Work task
Lines of the records that hold the word "will" are to be counted; give the number and nothing more.

START Extracted information

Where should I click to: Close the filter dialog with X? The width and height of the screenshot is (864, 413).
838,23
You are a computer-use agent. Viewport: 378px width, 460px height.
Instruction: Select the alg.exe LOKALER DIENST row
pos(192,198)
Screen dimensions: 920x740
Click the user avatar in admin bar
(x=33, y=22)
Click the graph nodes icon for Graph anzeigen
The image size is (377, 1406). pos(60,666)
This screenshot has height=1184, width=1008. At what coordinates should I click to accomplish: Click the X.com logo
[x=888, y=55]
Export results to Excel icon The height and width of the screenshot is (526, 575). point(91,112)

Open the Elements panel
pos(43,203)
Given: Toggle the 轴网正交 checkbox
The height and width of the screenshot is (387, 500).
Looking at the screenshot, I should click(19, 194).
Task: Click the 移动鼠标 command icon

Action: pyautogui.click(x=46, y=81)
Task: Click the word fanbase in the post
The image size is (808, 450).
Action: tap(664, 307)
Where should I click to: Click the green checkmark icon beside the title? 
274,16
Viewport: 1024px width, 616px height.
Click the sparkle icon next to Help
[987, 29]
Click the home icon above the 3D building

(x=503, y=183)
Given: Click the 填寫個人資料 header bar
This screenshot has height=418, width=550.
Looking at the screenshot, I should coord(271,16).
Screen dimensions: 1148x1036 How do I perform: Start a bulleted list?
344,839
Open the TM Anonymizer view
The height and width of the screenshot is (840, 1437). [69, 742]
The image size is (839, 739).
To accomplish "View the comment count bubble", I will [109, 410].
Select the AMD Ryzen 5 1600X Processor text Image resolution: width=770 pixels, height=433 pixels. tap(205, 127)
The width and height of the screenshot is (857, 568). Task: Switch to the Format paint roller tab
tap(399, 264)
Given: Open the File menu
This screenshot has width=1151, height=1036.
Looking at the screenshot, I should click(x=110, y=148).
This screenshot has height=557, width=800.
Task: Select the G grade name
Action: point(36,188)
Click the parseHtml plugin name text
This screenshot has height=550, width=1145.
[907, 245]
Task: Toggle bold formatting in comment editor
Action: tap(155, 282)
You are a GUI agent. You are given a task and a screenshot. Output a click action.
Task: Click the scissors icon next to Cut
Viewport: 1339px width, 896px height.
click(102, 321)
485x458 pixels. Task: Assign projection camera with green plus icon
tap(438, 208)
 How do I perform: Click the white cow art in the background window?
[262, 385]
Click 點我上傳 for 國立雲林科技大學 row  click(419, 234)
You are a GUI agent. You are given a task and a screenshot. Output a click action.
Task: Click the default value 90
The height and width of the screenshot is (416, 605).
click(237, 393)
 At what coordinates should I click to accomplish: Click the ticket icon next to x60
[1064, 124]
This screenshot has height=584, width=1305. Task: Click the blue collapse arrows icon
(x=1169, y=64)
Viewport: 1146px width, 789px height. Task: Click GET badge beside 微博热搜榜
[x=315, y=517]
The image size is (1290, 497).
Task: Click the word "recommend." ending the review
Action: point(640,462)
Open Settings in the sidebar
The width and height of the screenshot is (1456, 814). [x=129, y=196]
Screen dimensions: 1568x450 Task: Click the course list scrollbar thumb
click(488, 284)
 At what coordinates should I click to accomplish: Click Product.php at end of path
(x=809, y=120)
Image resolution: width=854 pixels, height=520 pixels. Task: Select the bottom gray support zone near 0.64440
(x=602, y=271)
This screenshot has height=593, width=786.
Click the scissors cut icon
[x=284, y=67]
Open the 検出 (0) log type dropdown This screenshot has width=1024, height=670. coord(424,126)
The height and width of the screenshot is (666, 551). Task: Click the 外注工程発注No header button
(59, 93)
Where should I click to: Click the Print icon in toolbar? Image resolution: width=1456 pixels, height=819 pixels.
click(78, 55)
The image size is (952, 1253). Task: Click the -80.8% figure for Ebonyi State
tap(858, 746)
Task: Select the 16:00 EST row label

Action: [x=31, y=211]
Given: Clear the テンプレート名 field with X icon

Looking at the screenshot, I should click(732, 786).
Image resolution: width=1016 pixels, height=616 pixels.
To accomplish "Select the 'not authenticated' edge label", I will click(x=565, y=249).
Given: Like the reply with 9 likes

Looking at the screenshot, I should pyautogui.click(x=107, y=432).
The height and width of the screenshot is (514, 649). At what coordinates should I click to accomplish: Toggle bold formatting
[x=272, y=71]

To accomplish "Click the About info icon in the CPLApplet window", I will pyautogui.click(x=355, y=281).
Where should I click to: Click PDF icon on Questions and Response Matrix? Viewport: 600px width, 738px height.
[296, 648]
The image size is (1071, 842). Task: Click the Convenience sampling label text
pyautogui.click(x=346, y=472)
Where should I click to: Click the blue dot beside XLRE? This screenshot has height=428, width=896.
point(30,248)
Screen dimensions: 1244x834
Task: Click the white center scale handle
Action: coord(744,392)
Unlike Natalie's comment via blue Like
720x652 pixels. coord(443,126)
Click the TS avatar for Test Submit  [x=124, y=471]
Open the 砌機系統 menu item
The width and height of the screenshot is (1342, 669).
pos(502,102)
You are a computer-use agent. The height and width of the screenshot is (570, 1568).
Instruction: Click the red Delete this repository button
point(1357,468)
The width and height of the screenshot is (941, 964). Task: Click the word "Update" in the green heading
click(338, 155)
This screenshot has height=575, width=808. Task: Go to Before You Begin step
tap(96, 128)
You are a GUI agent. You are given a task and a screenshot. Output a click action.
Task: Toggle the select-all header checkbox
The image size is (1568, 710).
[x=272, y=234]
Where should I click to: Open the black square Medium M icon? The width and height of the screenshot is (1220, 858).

END Extracted information

Task response
3